Today, IRD will open the books on about 400 of the wealthiest New Zealanders and answer a question people here and overseas have been asking for decades: do they pay their fair share of tax?
In 2020, an early attempt at this research suggested they did not and that many of New Zealand’s wealthiest were paying effective tax rates below statutory tax rates.
Today’s research, which looks into the tax affairs of people worth more than $50 million (or $20m if they control a significant asset like a company), is expected to confirm this suspicion.
Revenue Minister David Parker will not use the occasion to announce any new taxes to fix the disparity. That, it seems, is for another day - and possibly another government.
An announcement today, or in the coming weeks, of Parker’s tax principles legislation, which would force the Government to own up to the unfairness of the tax system every time it taxes people, is more likely.
New Zealand’s tax system is meant to be progressive, which means the more people earn, the more they are taxed as a proportion of their income.
However, not all income is taxed equally - and some income, like most capital gains, is not taxed at all.
An early attempt by IRD and Treasury at working out how much tax was paid by the wealthy reckoned that the wealthiest Kiwis paid an effective tax rate of 12 per cent on their income, and 42 per cent of those wealthy Kiwis paid less than 10 per cent of their income in tax.
Someone earning a median income of $55,000-$60,000 will find themselves paying an effective tax rate of 16-18 per cent on their income - and 15 per cent more in GST whenever they try to spend what’s left over.
Those calculations were based on unreliable data like the NBR rich list. Today’s release by IRD and Treasury will be far more robust.
The tax data of the 400 or so individuals will be anonymised, meaning it will not be possible to dial up specific rich people to see how much tax they pay. What IRD will be able to do, however, is draw some general conclusions about the tax affairs of the wealthy and how they compare with the more boring tax affairs of ordinary people.
Deloitte tax partner Robyn Walker said the outcome of the report was “quite obvious from even before the report was commissioned”.
“At the end of the day, there’s no denying that people that have a lot of capital have capital gains, which are not subject to tax,” Walker said.
“So it’s not going to surprise that there’s an effective tax rate that’s below the marginal tax rate,” she said.
Walker said the more interesting question would be how this compares to the effective tax rates paid by ordinary Kiwis.
The Government is releasing a simultaneous report from Treasury which will look at the amount of tax paid by ordinary people, not just through income tax, but in areas like GST. The report is designed to be compared with the IRD report.
Tax consultant Terry Baucher said the IRD report will likely show a “mismatch” between wealthy people’s total incomes and their rate of taxation.
“It appears that there’s an extensive amount of economic income which isn’t being taxed,” he said.
“If you look at the growth in the economic value of a person - the high, high-net-worth individuals - and then compare that with what we know has been declared in income, you’d be looking at an extreme mismatch,” Baucher said.
Walker said the difficulty with using a new tax to fix the problem is that the current system, for all its flaws, had a useful simplicity.
“One of the great things about the New Zealand tax system is that it’s relatively straightforward.
“When you get to wanting to tax something different or unusual - you’re looking at diminishing returns in terms of the layers, layers of complexity and compliance,” Walker said.
“One of the criticisms of capital gains tax is that it is really complex, and it’s not a predictable source of income either,” she said.
The impending release of IRD’s research has piqued the interest of people wanting to argue the opposite.
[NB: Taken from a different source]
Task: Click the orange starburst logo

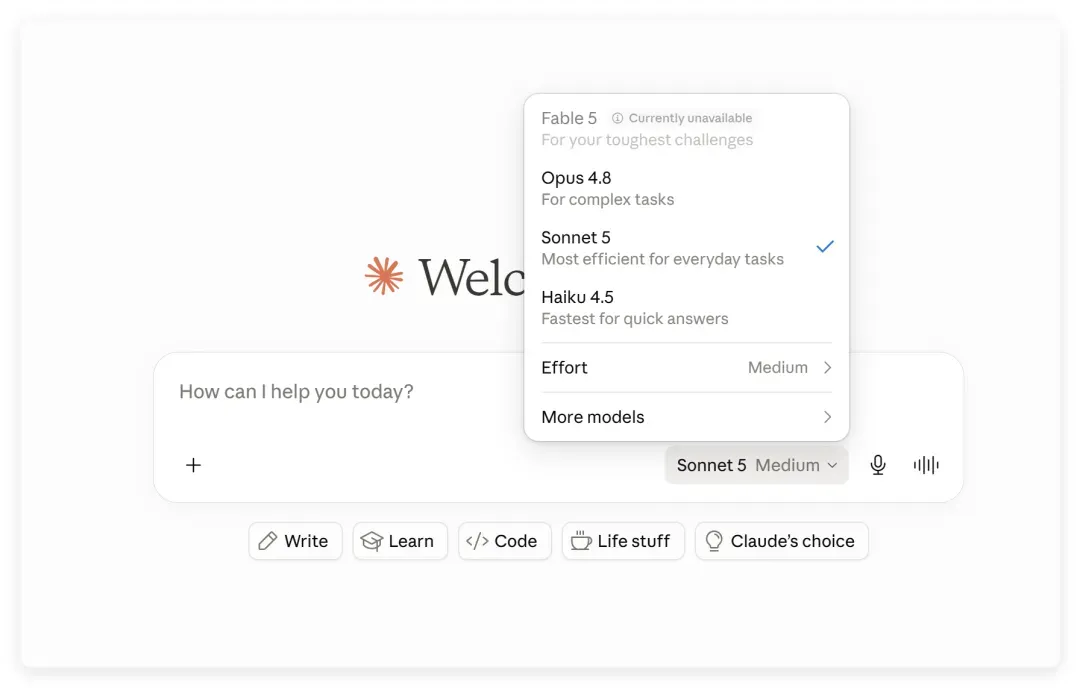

OliverShaw tax advisers commissioned Sapere to report on the level of tax paid by wealthy people.
That report argued the wealthy were in fact paying their fair share of tax, particularly if you factored in that people on lower incomes were likely to get benefits in the form of Working for Families tax credits.
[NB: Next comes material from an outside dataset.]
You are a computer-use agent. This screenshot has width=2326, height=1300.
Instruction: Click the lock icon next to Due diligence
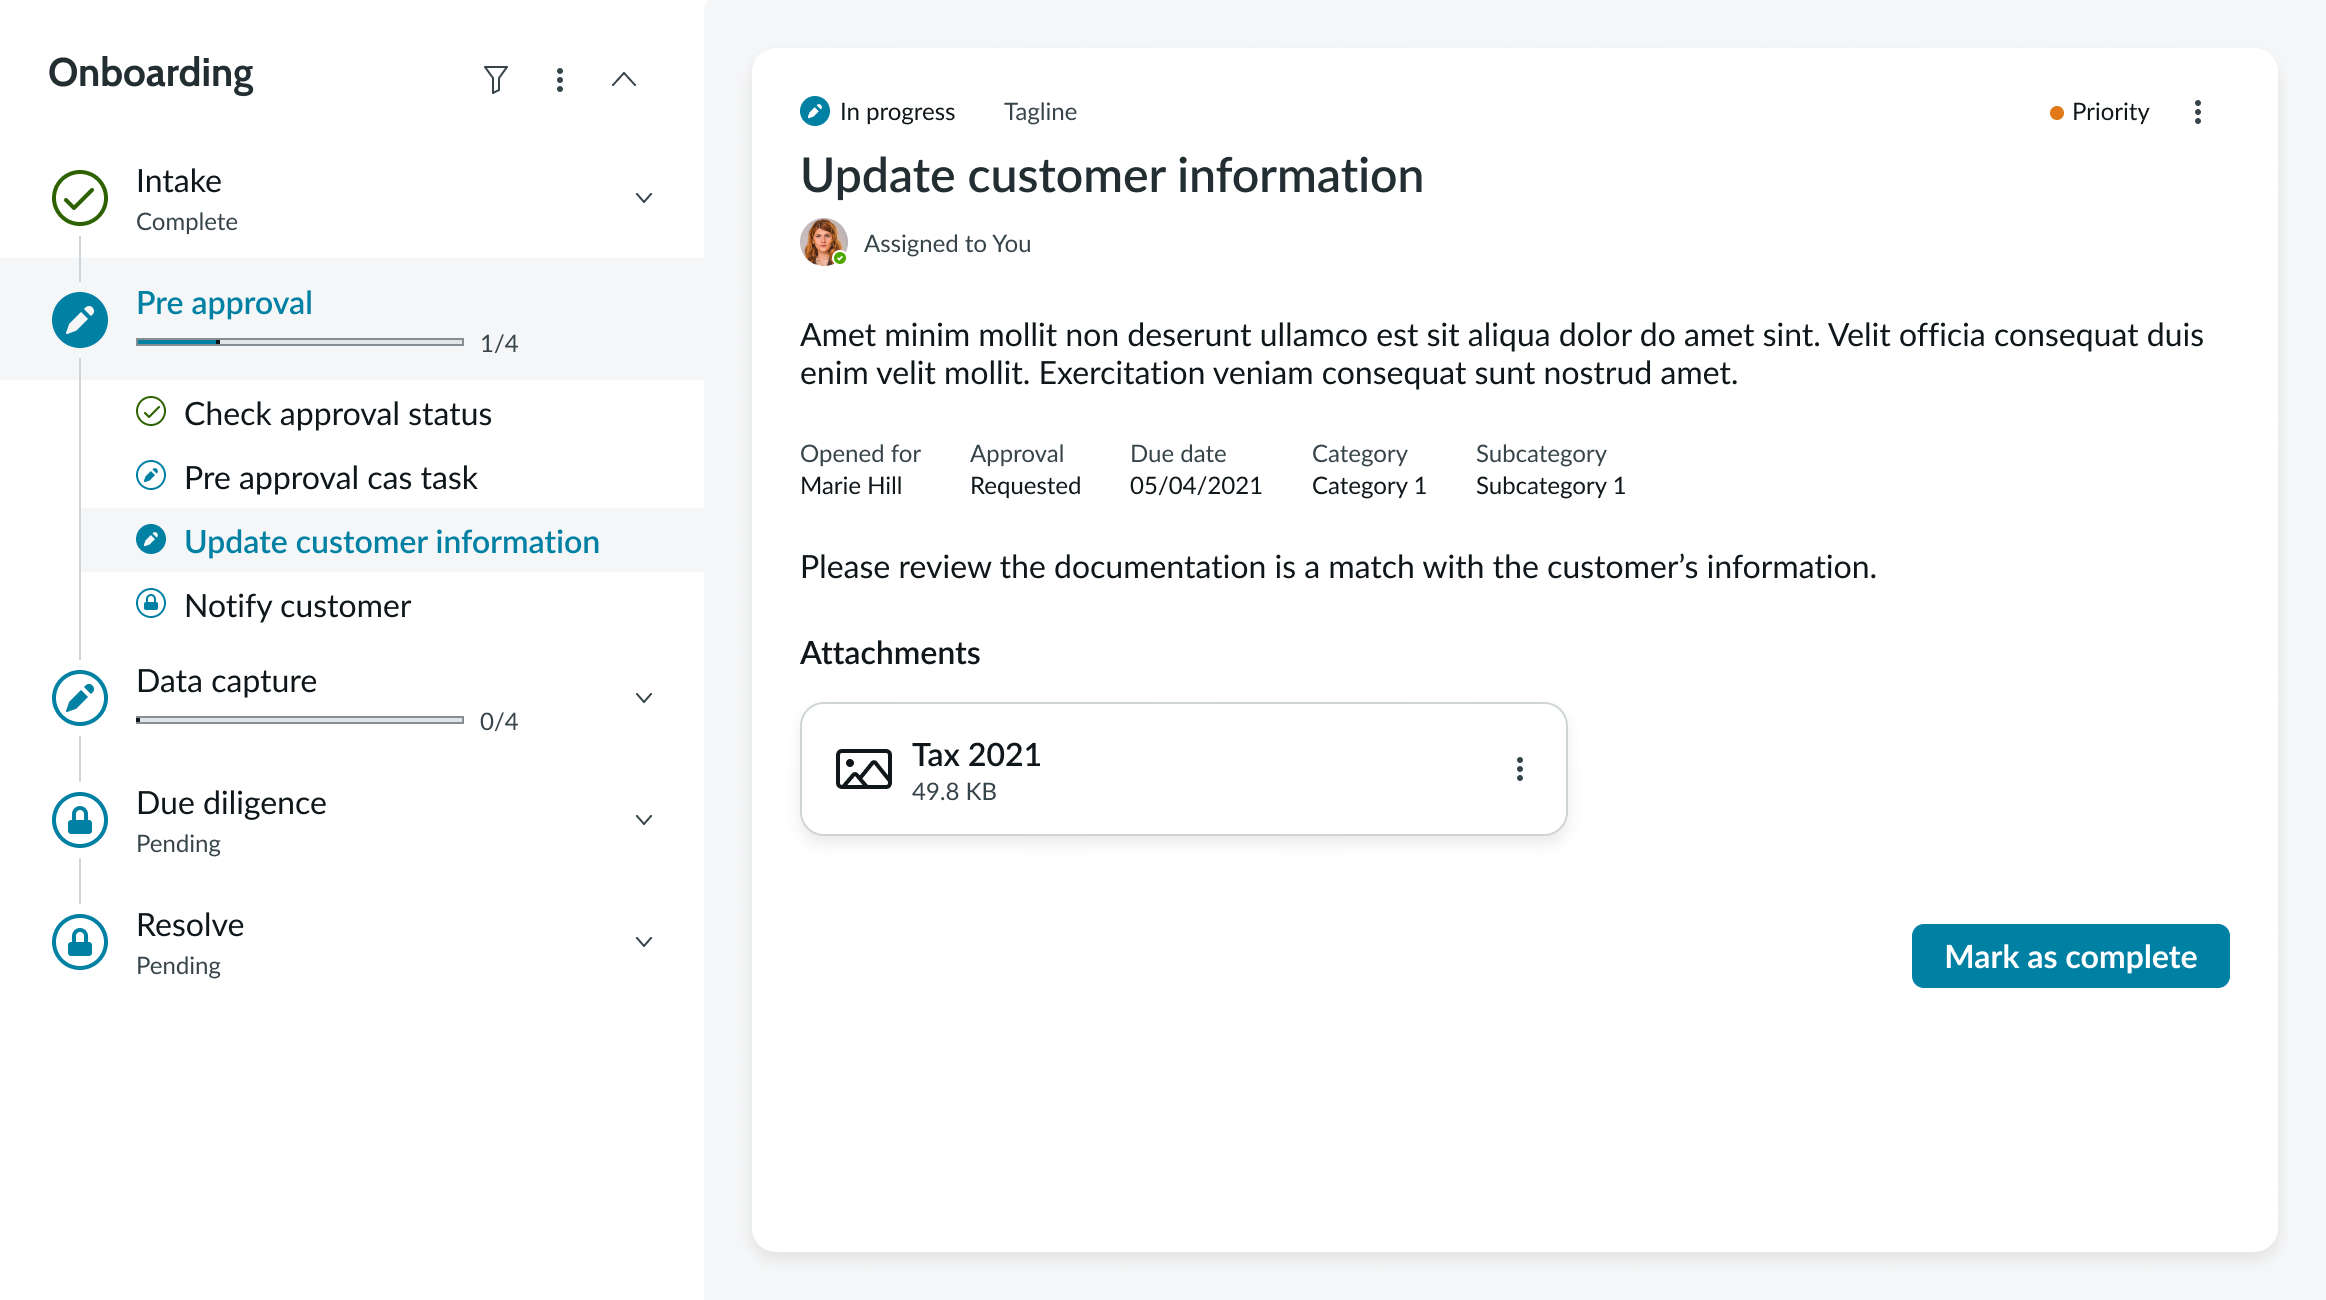pos(79,820)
Baucher said there were other taxes New Zealand did not have, which also tended to give the wealthy an easier tax ride here than elsewhere.
One example is the lack of a death duty or inheritance tax, which was done away with in the early 1990s.
Baucher said he was concerned that the current tax regime entrenched the inequality between rich and poor.
“The concern I would have is that accidents of birth are going to make potentially greater and greater impact for people,” he said.